L’excision n’est pas liée à l’Islam comme le proclame une opinion répandue, et elle existe dans d’autres pays que les pays africains. C’est un rituel où la domination sur le sexe féminin est mise en scène. La religion est instrumentalisée par le patriarcat (dont des femmes sont complices), ce qui est le cas dans toutes les religions. On trouve toujours des raisons aux structures de domination, on invente une tradition, on lui fait dire ce qu'on veut. On retrouve cela dans le christianisme qui dit que la femme doit enfanter dans la douleur, qu’il est interdit d’interrompre les grossesses, que les femmes, en quelque sorte, n’ont droit à aucune autonomie.

 

Les œuvres d'Owanto questionnent la représentation raciale sexiste dans la photographie coloniale. Les corps des femmes colonisées ont été énormément photographiés soit entièrement nus, soit la poitrine nue.

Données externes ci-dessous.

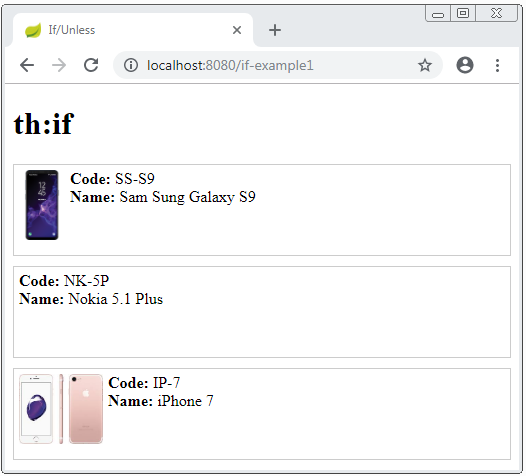Screen dimensions: 526x476
Task: Click the SS-S9 code text
Action: pos(135,179)
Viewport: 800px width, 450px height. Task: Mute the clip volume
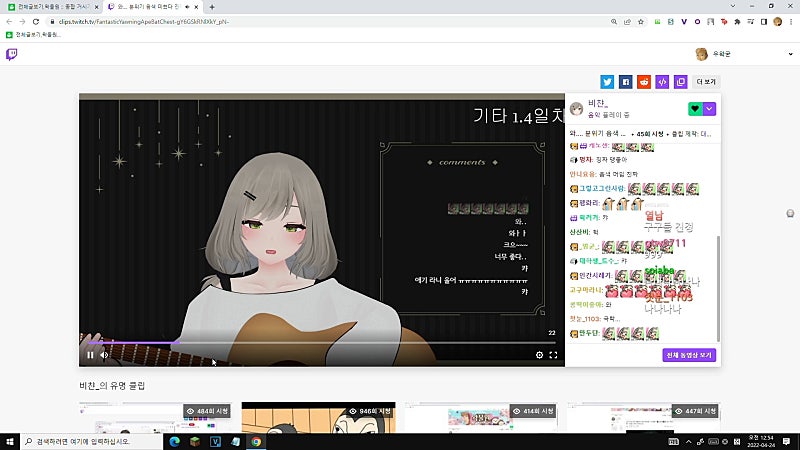[105, 355]
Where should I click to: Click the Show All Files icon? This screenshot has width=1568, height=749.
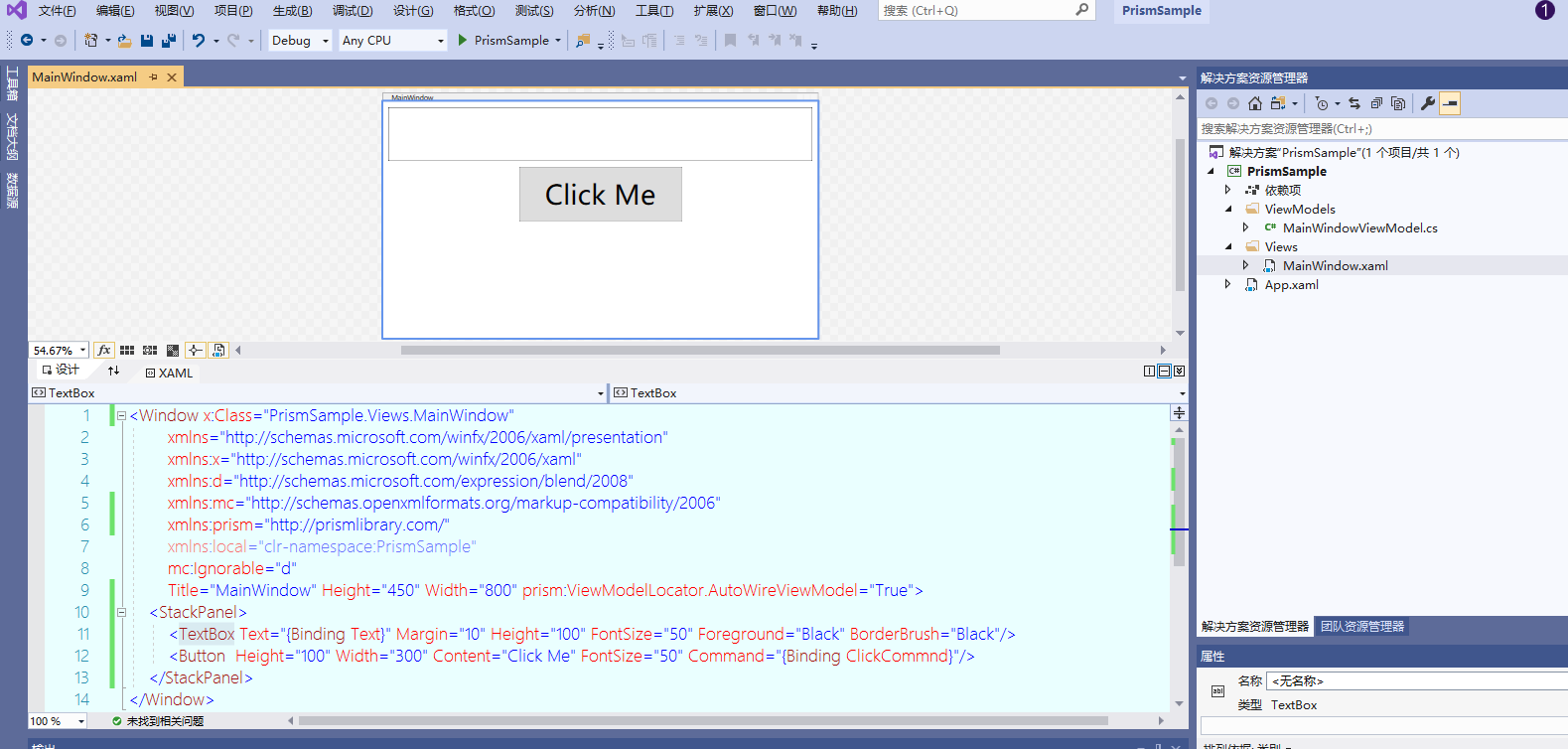pyautogui.click(x=1398, y=103)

Leur accord n’était jamais demandé et leurs images circulaient à travers les empires coloniaux dans des revues ou sous forme de cartes postales.

 

Dès que la photographie est inventée, elle devient un très gros moyen de propagande coloniale. Elle entraîne une fascination pour l’image et crée l’idée que cette image reflète la réalité, sans que soient posées les questions suivantes : qui photographie ? Dans quelles contions ? Elle a apporté une vision du monde, à des peuples qui ne voyageaient pas tellement à l’époque, sous la forme d’images qui ont contribué à créer une représentation de ce que c’est que le monde vu de l’Europe même sans avoir besoin d’y aller.

 

Les photos des femmes racisées, souvent de très jeunes filles, sinon de fillettes, du continent africain (nord et sub-saharien) du Pacifique, ou des Amériques étaient offertes en pâture, et leur sexe au regard. Photographiés le plus souvent nus ou la poitrine dénudée, les corps des femmes noires et racisées non seulement satisfaisaient un goût pour l’exotisme, mais aussi satisfaisaient le désir masculin blanc de voir des corps de femmes nus à une période où le corps de la femme blanche était caché soumis aux les normes de la pruderie et de la modestie dominantes en Europe. Il est évident que les femmes n’ont pas donné leur accord pour être photographiées, elles étaient objectifiées, particulièrement les femmes noires qui servaient ainsi de contraste à la femme blanche. En Europe, le patriarcat bourgeois fait de la femme bourgeoise habillée de manière très modeste, très couverte l’idéal féminin ; la femme du peuple est représentée comme facile, disponible, vulgaire ; les femmes colonisées sont racialisées, sexualisées, objectifiées justifiant à la fois leur viol par les hommes blancs et leur exploitation.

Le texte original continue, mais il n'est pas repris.